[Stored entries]
=-=-=-=-=
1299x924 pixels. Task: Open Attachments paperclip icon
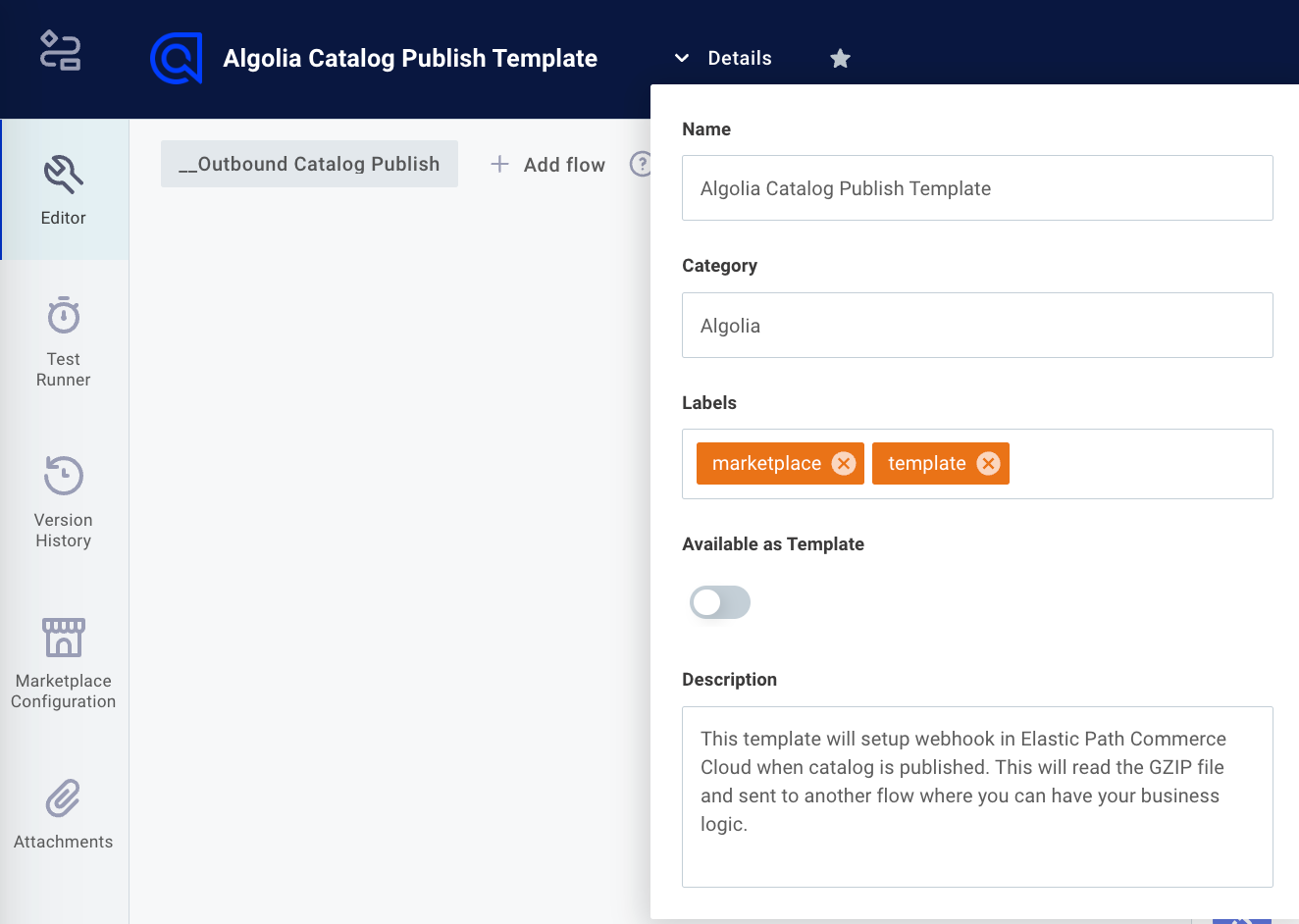coord(64,798)
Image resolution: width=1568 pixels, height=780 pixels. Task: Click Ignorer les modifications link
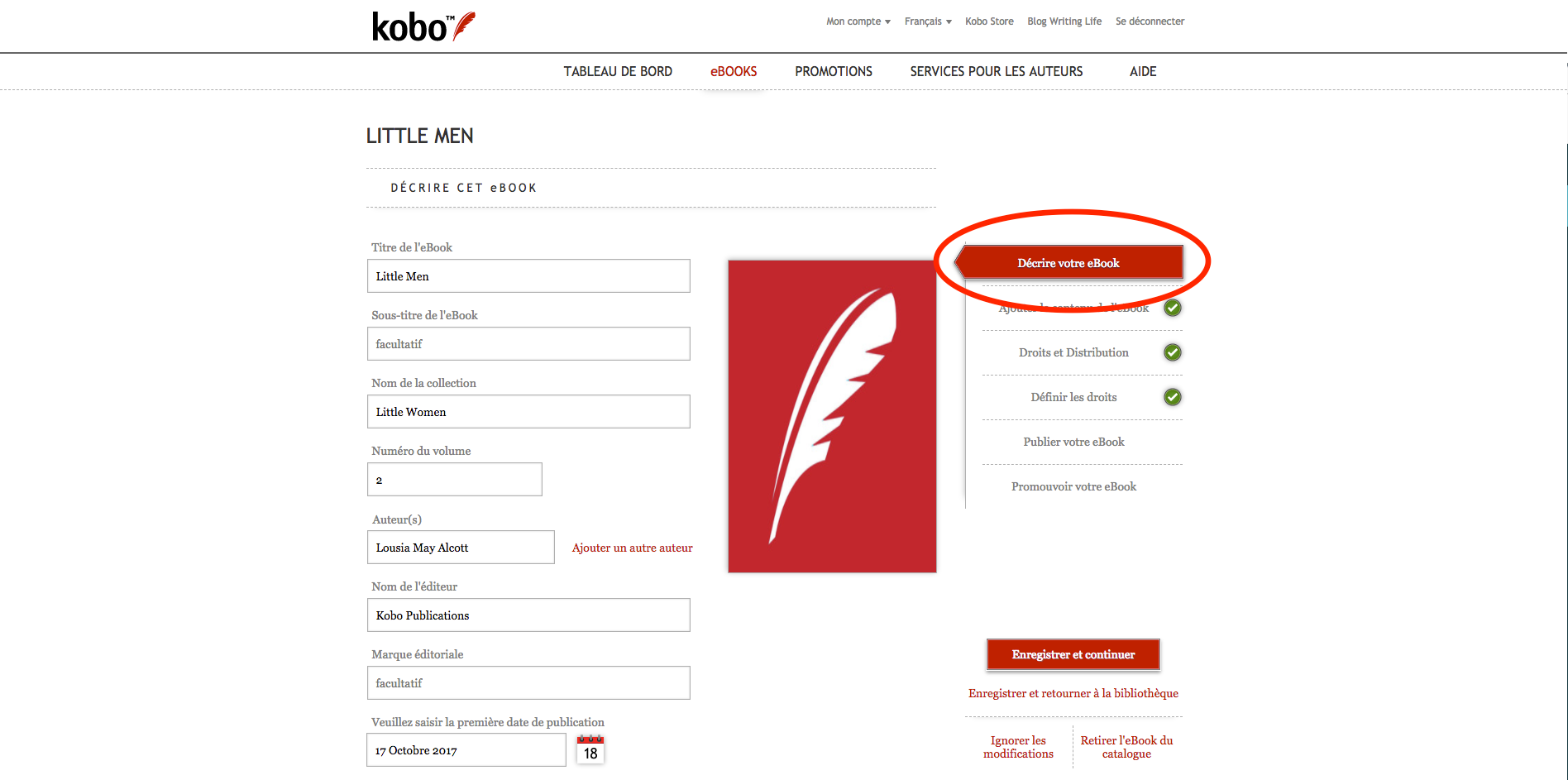click(1018, 747)
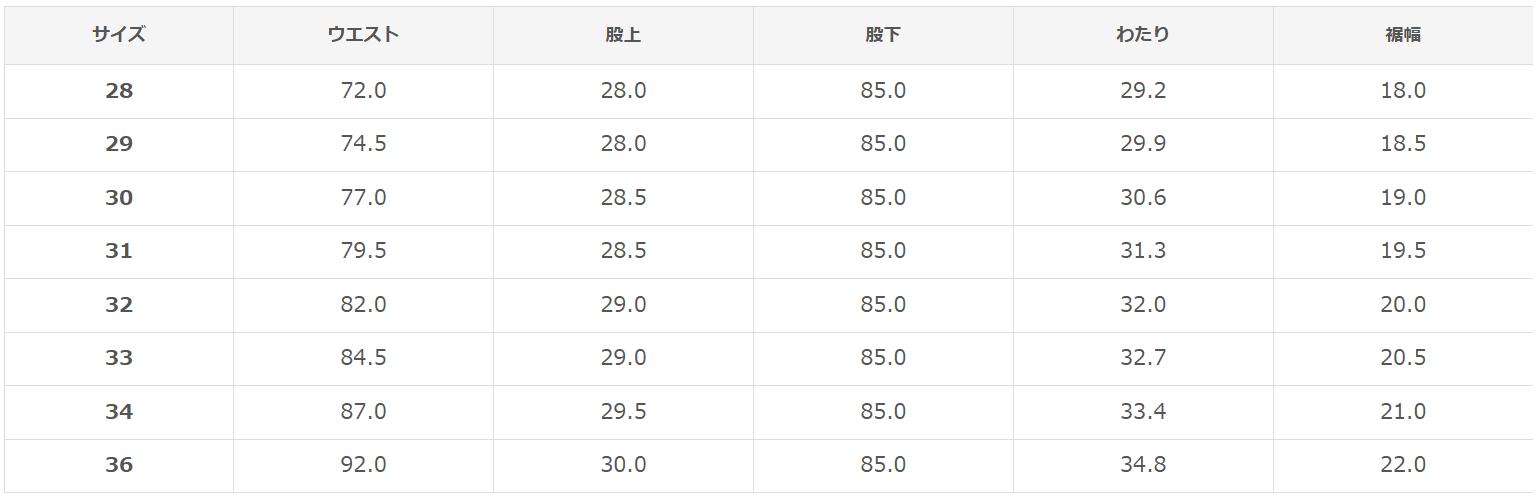Select the size 36 row label
Viewport: 1537px width, 496px height.
[119, 465]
=-=-=-=-=
Aim of the exercise:
Retype the records word for word, from the line that contains "Image resolution: width=1568" through the end of the records, and leave the pictures out.

Task result:
Image resolution: width=1568 pixels, height=780 pixels. Task: Click Ignorer les modifications link
click(1018, 747)
Select the size 36 row label
Viewport: 1537px width, 496px height.
[119, 465]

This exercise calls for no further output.